**DATA FOR REVIEW:**
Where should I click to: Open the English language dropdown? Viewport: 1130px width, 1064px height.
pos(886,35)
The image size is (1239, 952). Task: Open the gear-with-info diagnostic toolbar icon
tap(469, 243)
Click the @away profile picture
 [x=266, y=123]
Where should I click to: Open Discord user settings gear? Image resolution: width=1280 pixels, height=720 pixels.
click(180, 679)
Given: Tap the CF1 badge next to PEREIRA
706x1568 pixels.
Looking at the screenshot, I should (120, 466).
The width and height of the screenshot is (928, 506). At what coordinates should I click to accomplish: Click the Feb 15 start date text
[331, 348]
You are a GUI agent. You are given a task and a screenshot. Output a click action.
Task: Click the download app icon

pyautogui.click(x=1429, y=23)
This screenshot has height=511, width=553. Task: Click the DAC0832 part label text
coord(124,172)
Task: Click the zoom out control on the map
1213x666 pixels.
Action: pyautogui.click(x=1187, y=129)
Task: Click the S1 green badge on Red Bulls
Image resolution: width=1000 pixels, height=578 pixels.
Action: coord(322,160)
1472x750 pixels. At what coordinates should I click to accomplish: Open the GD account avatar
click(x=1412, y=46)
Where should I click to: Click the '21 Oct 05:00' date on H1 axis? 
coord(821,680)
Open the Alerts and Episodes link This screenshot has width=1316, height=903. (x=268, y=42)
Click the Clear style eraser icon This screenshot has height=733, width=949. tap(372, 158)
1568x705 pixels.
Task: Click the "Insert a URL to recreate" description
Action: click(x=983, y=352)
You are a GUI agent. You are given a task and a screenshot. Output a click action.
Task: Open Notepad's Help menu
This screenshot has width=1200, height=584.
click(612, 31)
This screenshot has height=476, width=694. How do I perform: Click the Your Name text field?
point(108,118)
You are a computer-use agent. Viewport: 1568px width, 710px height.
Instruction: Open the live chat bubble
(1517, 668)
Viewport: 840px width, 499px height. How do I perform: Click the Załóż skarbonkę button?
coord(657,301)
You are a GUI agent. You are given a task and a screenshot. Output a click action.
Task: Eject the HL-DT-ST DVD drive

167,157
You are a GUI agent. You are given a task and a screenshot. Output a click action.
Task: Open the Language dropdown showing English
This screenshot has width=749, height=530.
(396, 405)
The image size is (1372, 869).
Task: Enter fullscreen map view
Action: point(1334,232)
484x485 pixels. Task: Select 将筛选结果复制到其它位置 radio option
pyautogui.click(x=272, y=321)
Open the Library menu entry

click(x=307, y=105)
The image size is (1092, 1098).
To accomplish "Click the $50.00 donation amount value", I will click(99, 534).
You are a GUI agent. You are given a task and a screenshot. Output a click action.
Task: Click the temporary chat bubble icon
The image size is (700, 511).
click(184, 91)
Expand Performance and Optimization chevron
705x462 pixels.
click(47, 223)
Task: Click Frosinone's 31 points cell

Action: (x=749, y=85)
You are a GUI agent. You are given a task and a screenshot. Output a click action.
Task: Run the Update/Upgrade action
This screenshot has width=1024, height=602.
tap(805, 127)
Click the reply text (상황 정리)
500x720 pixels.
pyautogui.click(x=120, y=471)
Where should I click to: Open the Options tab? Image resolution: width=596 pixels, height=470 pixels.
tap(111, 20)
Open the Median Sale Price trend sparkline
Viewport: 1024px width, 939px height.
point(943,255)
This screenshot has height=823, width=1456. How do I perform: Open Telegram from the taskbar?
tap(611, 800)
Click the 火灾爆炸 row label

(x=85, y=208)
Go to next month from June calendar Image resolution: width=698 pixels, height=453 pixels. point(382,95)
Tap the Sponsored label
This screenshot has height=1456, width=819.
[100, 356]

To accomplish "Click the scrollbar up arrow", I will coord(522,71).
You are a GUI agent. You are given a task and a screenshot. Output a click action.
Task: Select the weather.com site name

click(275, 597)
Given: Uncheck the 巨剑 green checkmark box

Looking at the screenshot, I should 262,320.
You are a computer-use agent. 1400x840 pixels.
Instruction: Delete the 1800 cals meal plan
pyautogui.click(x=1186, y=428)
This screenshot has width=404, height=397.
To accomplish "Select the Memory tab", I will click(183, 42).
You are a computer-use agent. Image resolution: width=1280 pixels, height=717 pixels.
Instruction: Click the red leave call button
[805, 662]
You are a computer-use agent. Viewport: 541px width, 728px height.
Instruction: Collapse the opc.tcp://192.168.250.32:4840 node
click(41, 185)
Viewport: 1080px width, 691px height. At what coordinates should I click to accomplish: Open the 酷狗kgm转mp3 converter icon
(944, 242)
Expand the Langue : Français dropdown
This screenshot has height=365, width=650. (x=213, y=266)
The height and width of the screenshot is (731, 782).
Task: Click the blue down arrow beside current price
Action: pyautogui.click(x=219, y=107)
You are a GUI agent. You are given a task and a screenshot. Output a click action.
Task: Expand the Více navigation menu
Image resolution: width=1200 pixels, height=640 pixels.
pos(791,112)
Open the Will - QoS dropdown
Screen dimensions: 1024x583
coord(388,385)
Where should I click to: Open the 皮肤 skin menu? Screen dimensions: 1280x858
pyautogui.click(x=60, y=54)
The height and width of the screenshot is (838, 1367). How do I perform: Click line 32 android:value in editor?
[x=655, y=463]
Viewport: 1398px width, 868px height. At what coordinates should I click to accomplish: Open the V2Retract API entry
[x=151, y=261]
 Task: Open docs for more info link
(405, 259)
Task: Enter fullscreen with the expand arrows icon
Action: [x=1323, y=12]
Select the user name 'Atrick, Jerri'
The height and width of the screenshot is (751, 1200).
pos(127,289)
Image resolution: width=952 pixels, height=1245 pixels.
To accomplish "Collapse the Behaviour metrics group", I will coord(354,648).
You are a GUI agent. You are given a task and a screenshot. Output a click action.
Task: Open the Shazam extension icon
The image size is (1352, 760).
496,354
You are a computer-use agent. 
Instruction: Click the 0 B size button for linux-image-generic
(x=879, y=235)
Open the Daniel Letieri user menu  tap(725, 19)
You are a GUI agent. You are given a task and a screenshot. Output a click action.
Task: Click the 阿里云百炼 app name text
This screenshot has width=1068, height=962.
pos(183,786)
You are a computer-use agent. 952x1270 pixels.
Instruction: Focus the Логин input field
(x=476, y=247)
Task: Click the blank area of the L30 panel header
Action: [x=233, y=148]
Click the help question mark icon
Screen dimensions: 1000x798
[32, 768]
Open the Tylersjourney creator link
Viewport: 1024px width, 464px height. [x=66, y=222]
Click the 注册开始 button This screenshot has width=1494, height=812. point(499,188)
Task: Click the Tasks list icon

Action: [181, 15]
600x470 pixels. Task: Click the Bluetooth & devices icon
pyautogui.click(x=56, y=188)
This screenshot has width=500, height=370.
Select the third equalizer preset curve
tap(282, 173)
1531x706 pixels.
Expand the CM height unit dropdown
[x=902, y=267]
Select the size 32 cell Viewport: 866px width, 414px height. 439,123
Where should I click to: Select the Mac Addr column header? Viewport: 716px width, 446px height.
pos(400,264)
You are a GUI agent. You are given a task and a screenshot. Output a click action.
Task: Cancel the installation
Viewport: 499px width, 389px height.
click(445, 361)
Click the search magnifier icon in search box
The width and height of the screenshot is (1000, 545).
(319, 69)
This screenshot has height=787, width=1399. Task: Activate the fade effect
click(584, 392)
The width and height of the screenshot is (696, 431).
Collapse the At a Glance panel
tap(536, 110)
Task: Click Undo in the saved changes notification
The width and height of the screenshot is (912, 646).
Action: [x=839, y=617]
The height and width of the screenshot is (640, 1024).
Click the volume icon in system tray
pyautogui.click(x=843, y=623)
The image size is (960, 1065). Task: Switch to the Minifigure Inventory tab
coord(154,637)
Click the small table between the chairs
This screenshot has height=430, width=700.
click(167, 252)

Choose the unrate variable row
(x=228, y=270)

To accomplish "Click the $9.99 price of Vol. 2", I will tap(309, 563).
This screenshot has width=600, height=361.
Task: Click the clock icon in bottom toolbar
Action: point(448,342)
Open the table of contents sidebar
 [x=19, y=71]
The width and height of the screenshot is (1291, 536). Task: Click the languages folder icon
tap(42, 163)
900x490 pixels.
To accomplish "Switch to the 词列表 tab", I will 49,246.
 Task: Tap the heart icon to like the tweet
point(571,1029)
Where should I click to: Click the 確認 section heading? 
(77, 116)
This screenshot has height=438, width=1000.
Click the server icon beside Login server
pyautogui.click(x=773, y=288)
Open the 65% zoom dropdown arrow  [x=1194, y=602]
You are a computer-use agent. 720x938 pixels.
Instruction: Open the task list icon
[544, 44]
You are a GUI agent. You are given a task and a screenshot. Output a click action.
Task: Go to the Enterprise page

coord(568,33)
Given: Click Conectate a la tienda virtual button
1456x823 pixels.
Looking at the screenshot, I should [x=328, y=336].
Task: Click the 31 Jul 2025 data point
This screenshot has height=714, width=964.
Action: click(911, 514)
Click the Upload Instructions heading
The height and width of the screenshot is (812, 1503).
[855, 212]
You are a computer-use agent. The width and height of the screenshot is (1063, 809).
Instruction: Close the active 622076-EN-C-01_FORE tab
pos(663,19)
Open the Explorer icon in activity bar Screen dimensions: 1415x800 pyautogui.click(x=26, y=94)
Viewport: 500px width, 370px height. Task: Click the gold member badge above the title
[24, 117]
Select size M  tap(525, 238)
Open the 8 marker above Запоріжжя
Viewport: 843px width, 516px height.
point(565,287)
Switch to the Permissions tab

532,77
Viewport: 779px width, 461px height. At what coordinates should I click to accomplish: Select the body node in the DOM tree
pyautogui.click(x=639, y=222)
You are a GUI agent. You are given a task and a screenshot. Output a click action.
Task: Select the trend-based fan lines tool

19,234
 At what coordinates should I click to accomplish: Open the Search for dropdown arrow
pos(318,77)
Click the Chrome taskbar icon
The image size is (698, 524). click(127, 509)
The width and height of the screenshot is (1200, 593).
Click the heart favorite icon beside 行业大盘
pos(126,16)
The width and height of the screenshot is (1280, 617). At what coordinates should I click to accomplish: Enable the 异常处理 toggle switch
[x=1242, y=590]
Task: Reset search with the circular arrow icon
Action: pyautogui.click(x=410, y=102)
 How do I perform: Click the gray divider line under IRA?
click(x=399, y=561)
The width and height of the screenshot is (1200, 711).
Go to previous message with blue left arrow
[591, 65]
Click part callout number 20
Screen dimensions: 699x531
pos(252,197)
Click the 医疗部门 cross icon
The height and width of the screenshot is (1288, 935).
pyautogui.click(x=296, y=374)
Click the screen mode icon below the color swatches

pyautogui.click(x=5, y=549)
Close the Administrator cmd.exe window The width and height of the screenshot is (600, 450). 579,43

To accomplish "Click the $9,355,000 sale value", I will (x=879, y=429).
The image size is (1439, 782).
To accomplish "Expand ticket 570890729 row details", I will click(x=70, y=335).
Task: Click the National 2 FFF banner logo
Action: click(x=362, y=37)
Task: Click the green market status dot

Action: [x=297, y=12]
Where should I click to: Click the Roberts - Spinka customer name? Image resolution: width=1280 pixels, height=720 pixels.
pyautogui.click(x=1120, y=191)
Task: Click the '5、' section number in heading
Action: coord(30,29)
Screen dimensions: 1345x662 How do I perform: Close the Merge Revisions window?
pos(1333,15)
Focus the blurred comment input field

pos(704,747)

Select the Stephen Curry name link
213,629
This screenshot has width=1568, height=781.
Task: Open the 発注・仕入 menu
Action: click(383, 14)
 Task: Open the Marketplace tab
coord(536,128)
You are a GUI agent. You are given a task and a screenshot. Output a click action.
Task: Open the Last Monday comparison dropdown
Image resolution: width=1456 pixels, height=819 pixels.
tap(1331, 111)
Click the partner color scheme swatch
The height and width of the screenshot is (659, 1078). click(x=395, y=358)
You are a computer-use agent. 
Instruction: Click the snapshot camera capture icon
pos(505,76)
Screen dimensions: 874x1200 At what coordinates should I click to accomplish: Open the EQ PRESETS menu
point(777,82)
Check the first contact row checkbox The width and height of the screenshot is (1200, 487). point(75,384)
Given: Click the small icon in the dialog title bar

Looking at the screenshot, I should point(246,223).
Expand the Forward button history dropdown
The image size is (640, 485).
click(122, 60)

**EXERCISE DETAILS:** Working through the entries above, copy every line in which "zoom" is found.

**RESULT FOR THIS TASK:**
Task: Click the zoom out control on the map
Open the 65% zoom dropdown arrow  [x=1194, y=602]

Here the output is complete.